Enersys (ENS)
Debt-to-equity ratio
Mar 31, 2024 | Dec 31, 2023 | Sep 30, 2023 | Jun 30, 2023 | Mar 31, 2023 | Dec 31, 2022 | Sep 30, 2022 | Jun 30, 2022 | Mar 31, 2022 | Dec 31, 2021 | Sep 30, 2021 | Jun 30, 2021 | Mar 31, 2021 | Dec 31, 2020 | Sep 30, 2020 | Jul 5, 2020 | Mar 31, 2020 | Dec 31, 2019 | Sep 30, 2019 | Jun 30, 2019 | ||
---|---|---|---|---|---|---|---|---|---|---|---|---|---|---|---|---|---|---|---|---|---|
Long-term debt | US$ in thousands | 801,965 | 880,833 | 949,934 | 907,768 | 1,041,990 | 1,105,120 | 1,295,830 | 1,376,690 | 1,243,000 | 1,191,470 | 1,075,990 | 1,020,420 | 969,618 | 1,054,190 | 1,039,210 | 1,080,510 | 1,104,730 | 1,088,250 | 1,117,820 | 978,632 |
Total stockholders’ equity | US$ in thousands | 1,753,640 | 1,726,530 | 1,659,990 | 1,679,770 | 1,600,280 | 1,527,760 | 1,410,940 | 1,435,080 | 1,489,370 | 1,504,120 | 1,570,020 | 1,563,600 | 1,539,760 | 1,527,560 | 1,431,390 | 1,361,630 | 1,300,520 | 1,366,100 | 1,315,480 | 1,292,930 |
Debt-to-equity ratio | 0.46 | 0.51 | 0.57 | 0.54 | 0.65 | 0.72 | 0.92 | 0.96 | 0.83 | 0.79 | 0.69 | 0.65 | 0.63 | 0.69 | 0.73 | 0.79 | 0.85 | 0.80 | 0.85 | 0.76 |
March 31, 2024 calculation
Debt-to-equity ratio = Long-term debt ÷ Total stockholders’ equity
= $801,965K ÷ $1,753,640K
= 0.46
The debt-to-equity ratio of Enersys has shown some fluctuations over the past few quarters. The ratio has ranged from 0.46 to 0.96, indicating varying levels of debt relative to equity during this period.

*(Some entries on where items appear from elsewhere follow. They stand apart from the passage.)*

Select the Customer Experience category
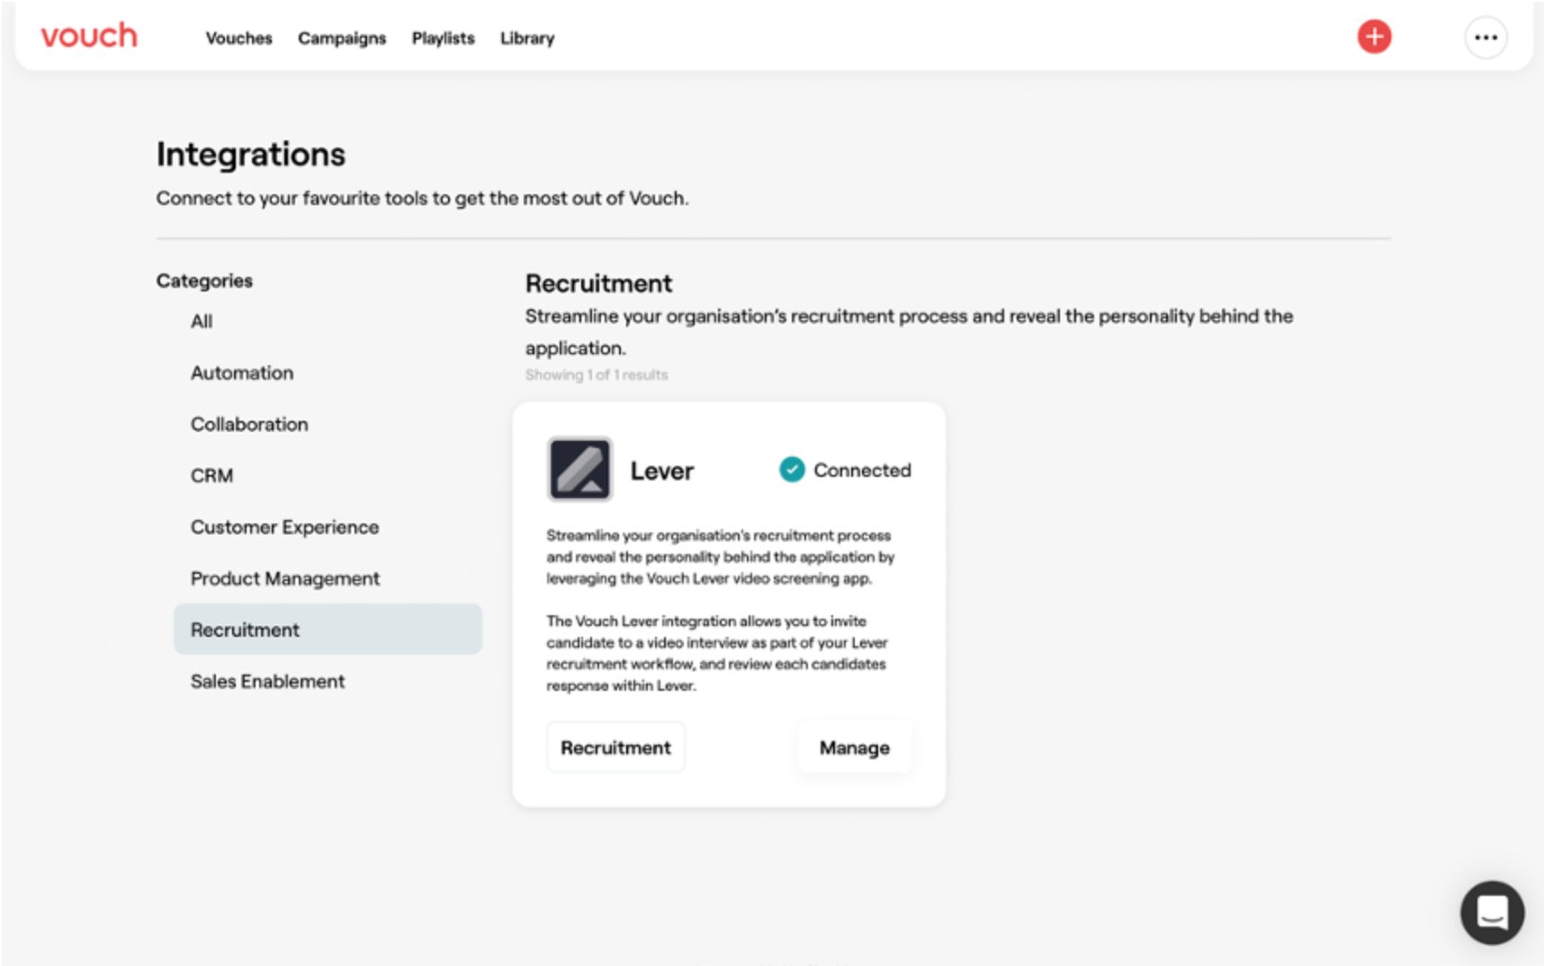284,527
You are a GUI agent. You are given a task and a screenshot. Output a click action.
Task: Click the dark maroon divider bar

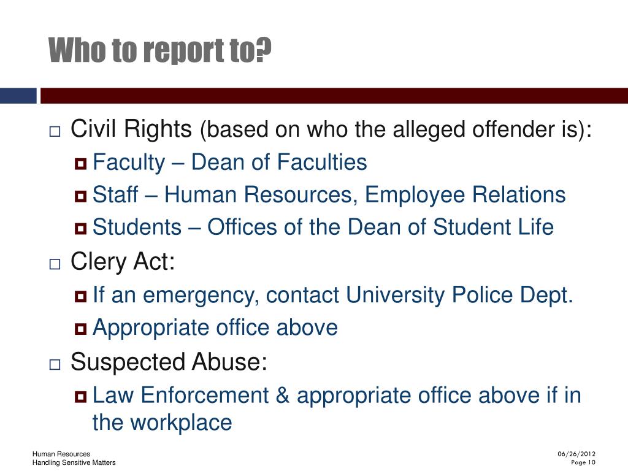point(334,96)
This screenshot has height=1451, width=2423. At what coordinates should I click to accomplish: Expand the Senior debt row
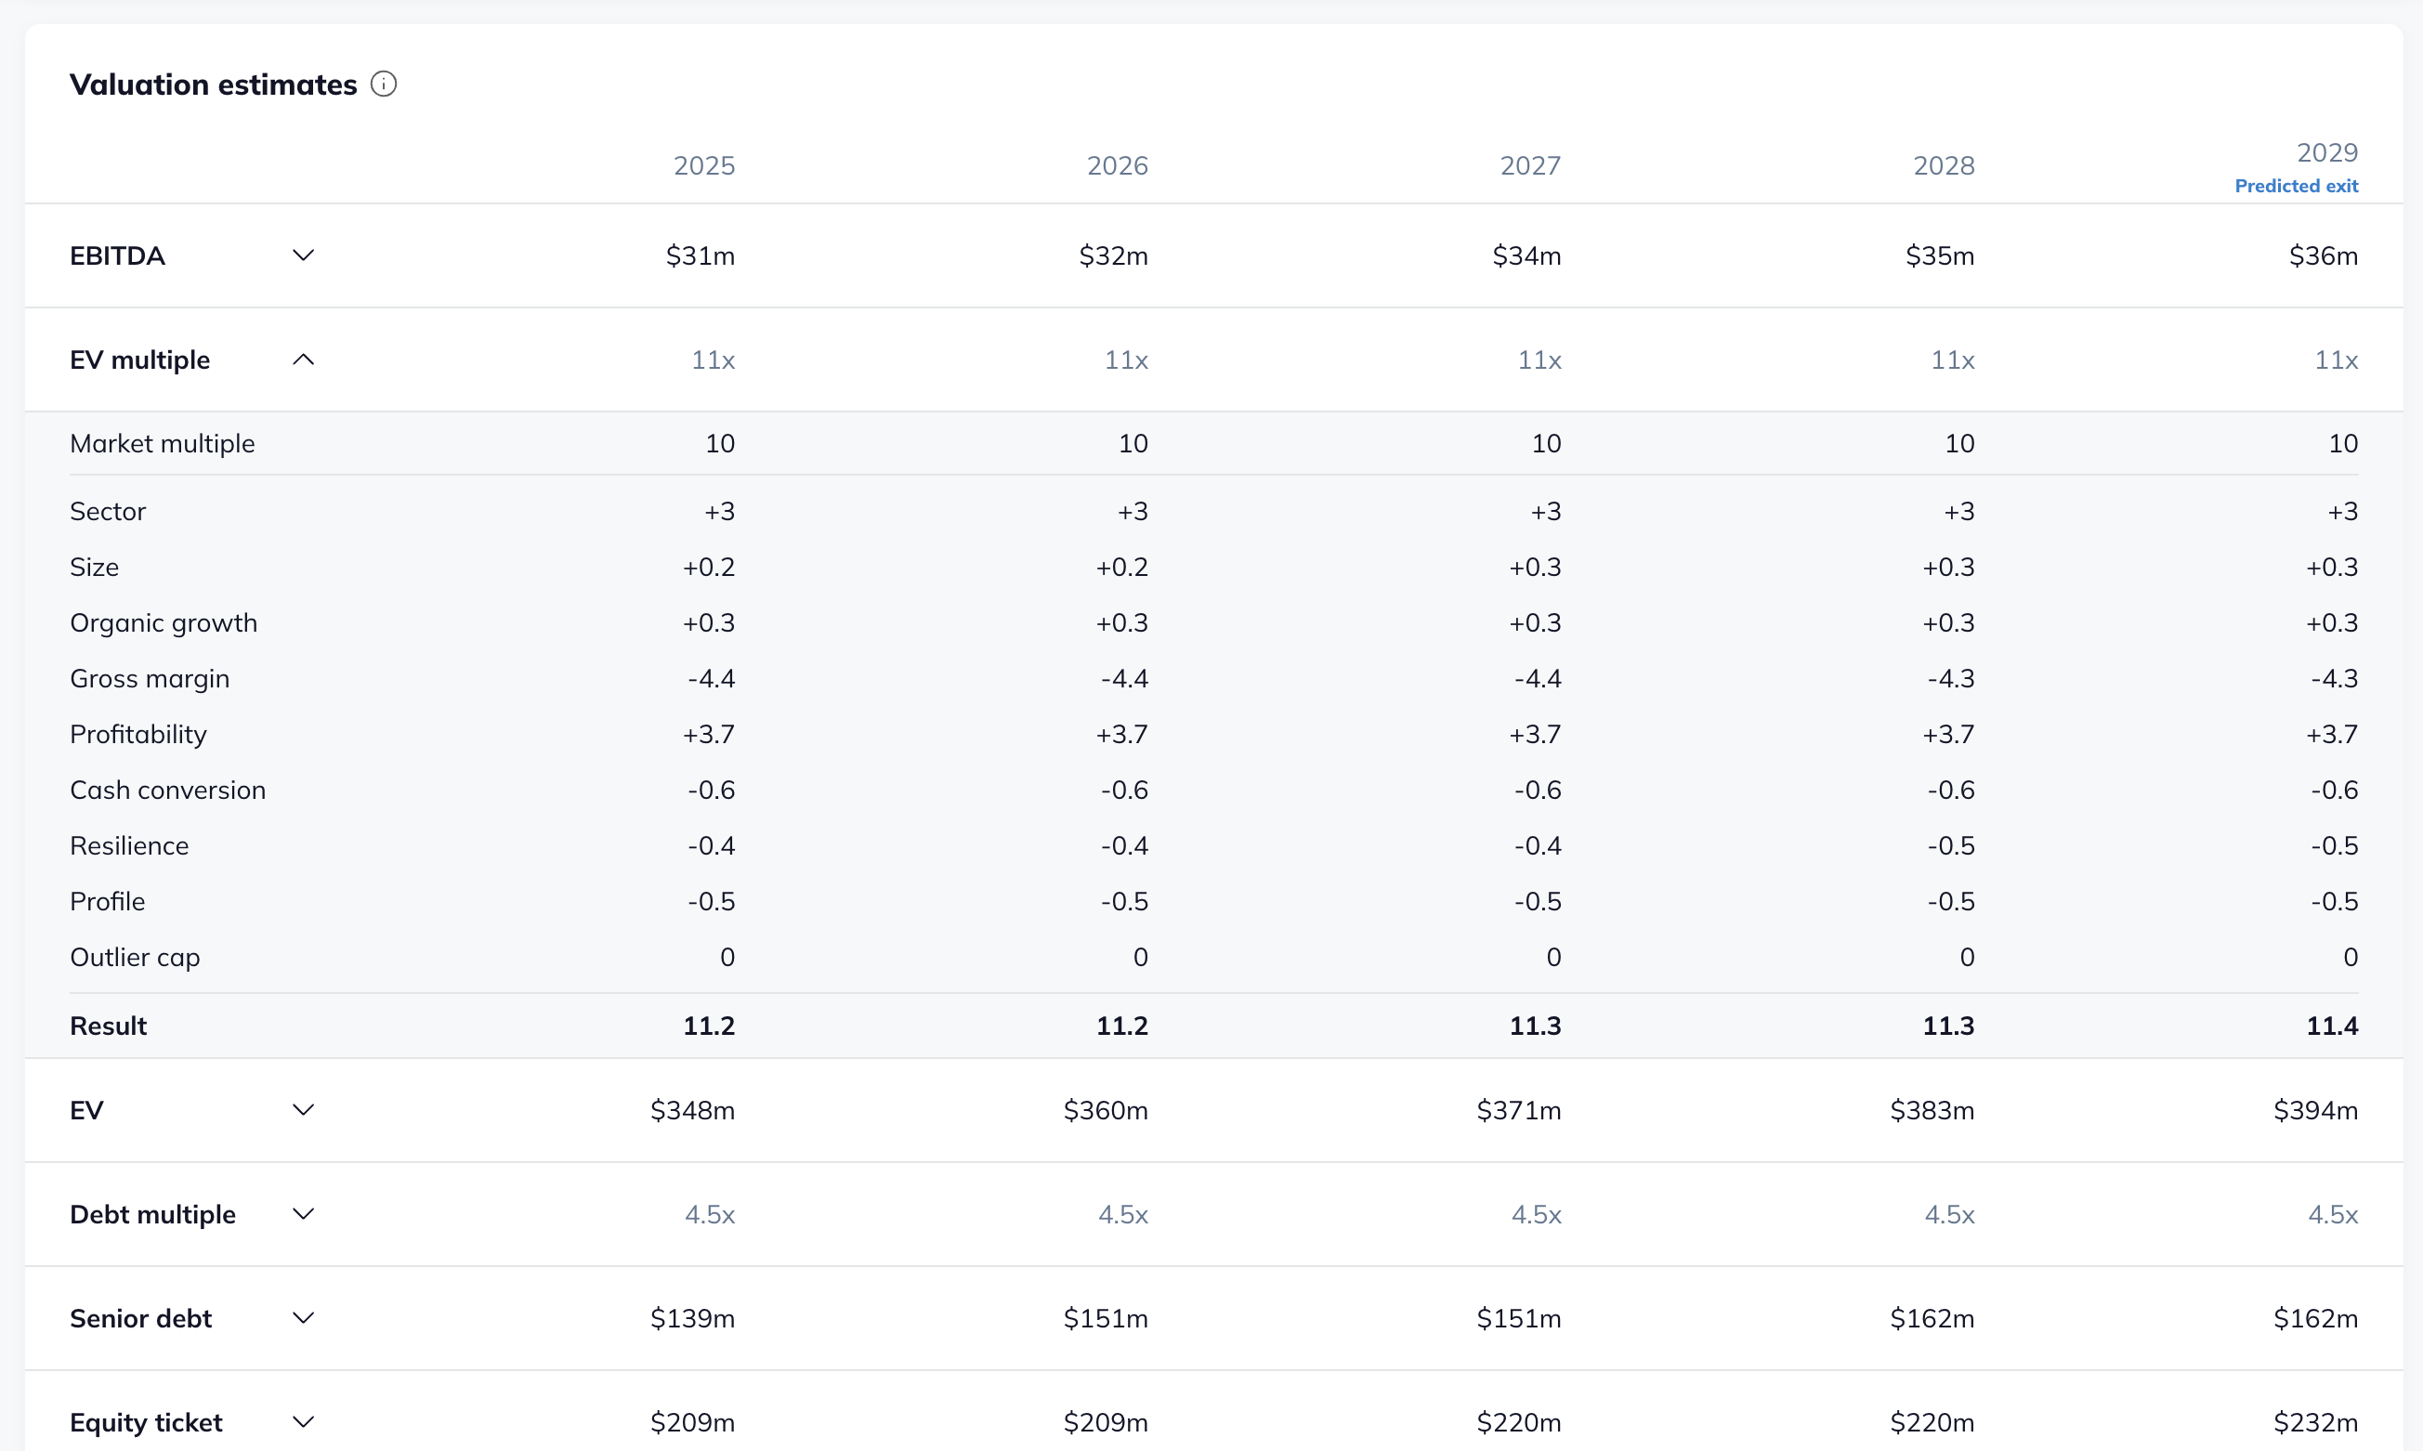(303, 1318)
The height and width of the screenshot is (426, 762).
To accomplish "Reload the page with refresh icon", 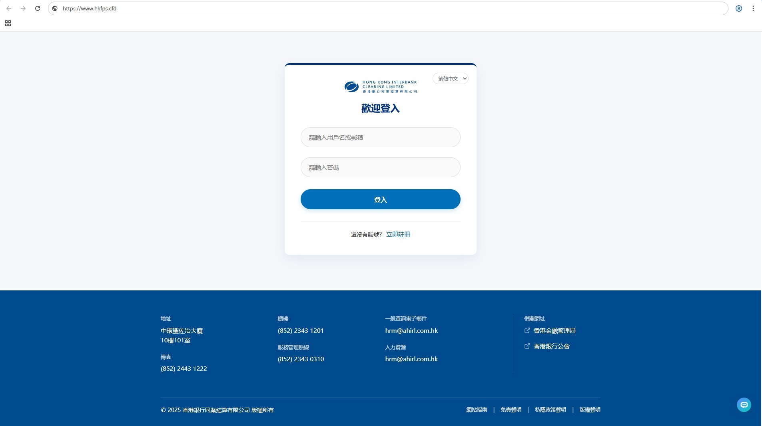I will click(x=38, y=8).
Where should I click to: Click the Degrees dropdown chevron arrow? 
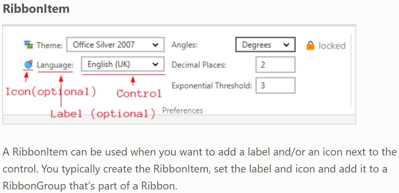pyautogui.click(x=286, y=45)
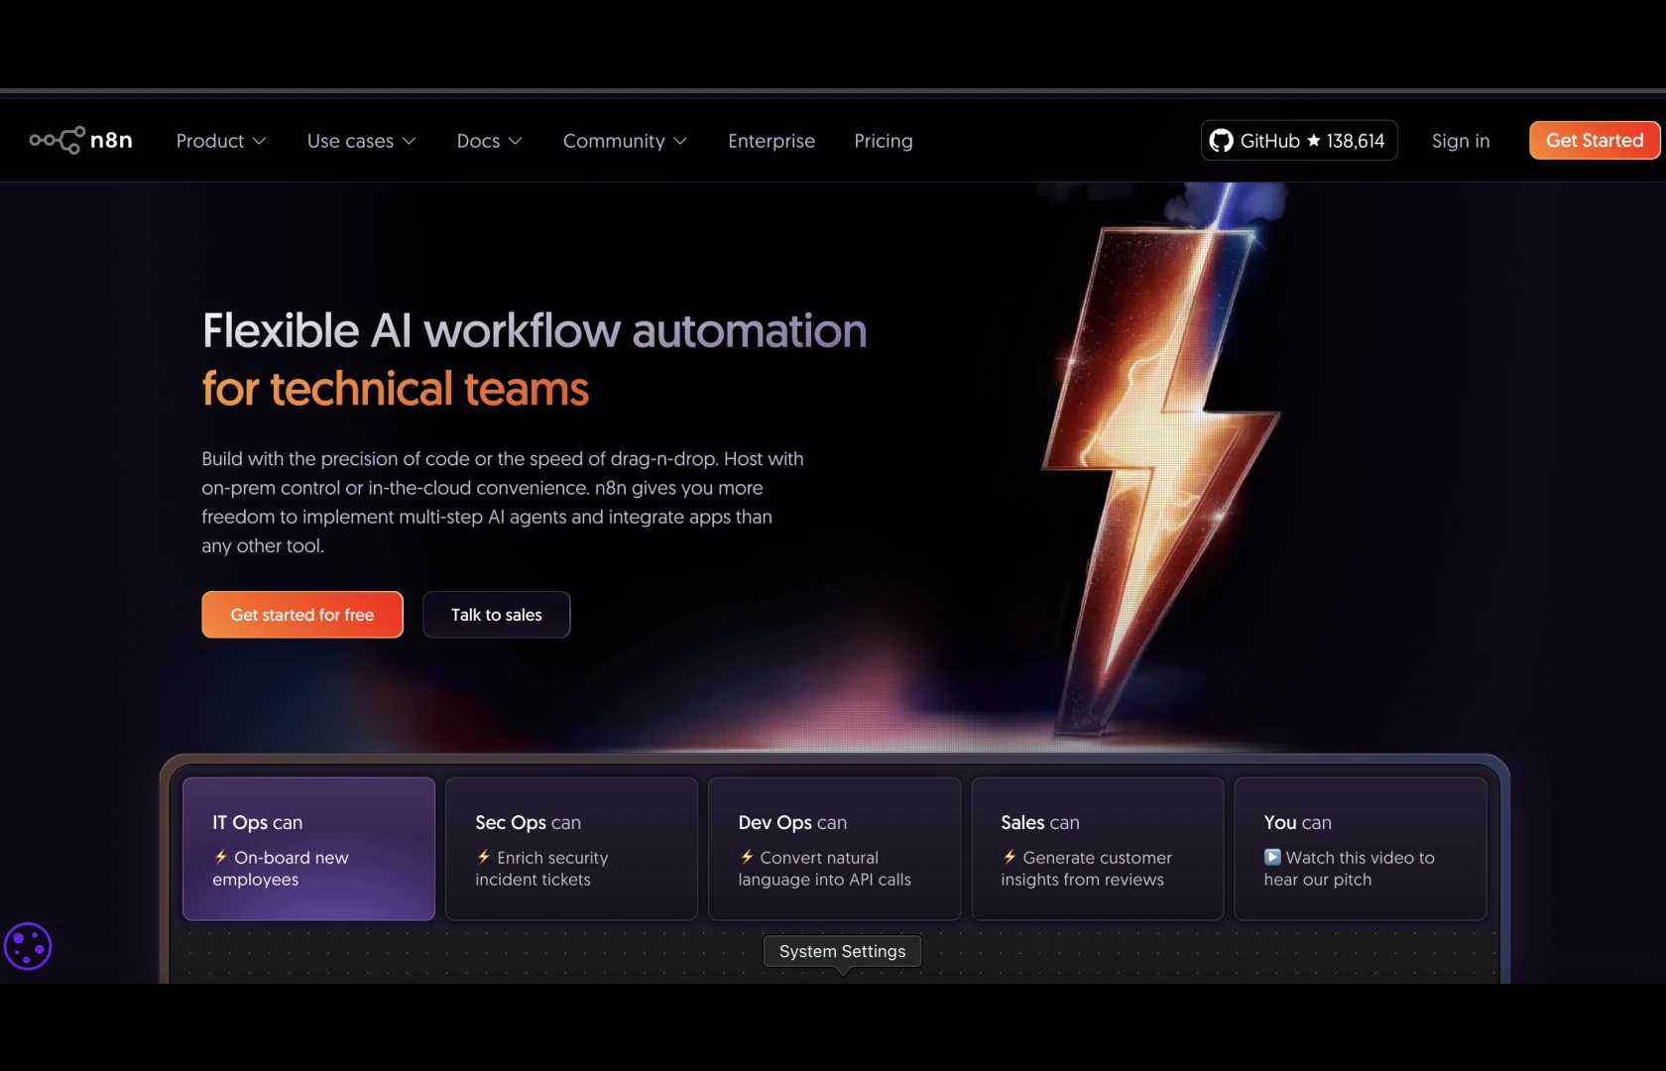Open the Pricing page
Screen dimensions: 1666x1071
[884, 141]
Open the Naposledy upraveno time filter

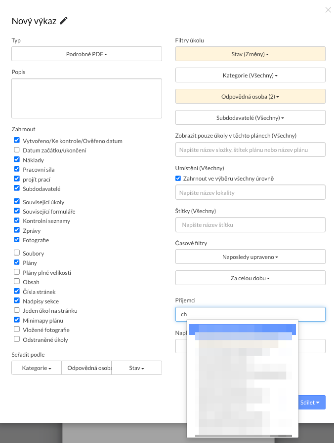251,257
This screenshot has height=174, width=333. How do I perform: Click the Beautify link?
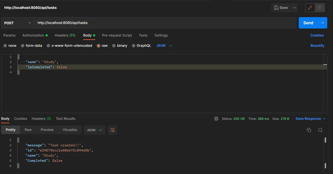[x=317, y=46]
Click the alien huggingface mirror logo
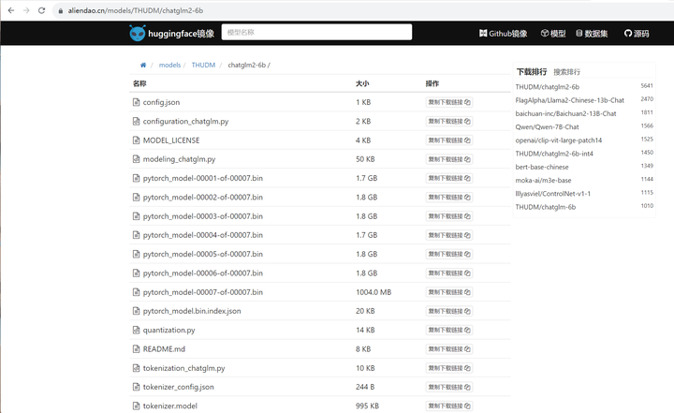Viewport: 674px width, 413px height. click(x=138, y=33)
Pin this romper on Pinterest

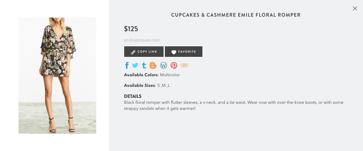coord(174,65)
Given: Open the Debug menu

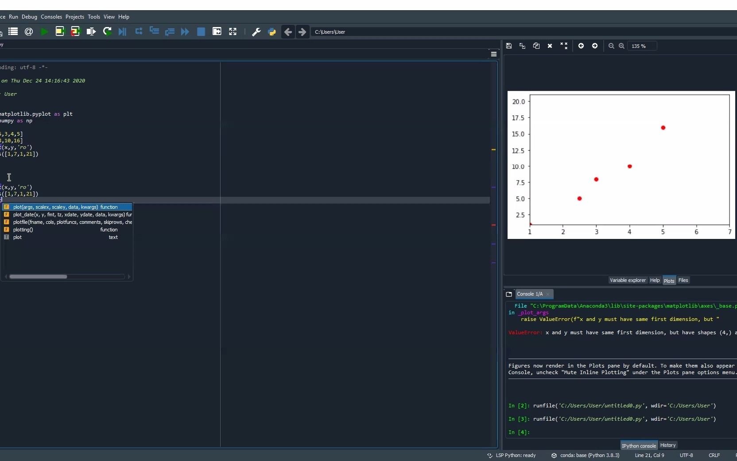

From March 31, 2020, to September 30, 2022, the ratio generally increased, reaching a peak of 0.96 on June 30, 2022. This upward trend suggests that the company may have been taking on more debt compared to equity during this period.
However, from September 30, 2022, to March 31, 2024, the ratio showed a decreasing trend, with some fluctuations. The ratio ranged from 0.46 to 0.65 during this period, indicating a potential decrease in the company's reliance on debt relative to equity.
Overall, the debt-to-equity ratio of Enersys has exhibited some volatility, but the recent decreasing trend may suggest a shift towards a more balanced capital structure with potentially lower leverage compared to the earlier periods. Evaluating the company's capital structure and debt management strategies in conjunction with other financial metrics would provide a more comprehensive understanding of its financial health and performance.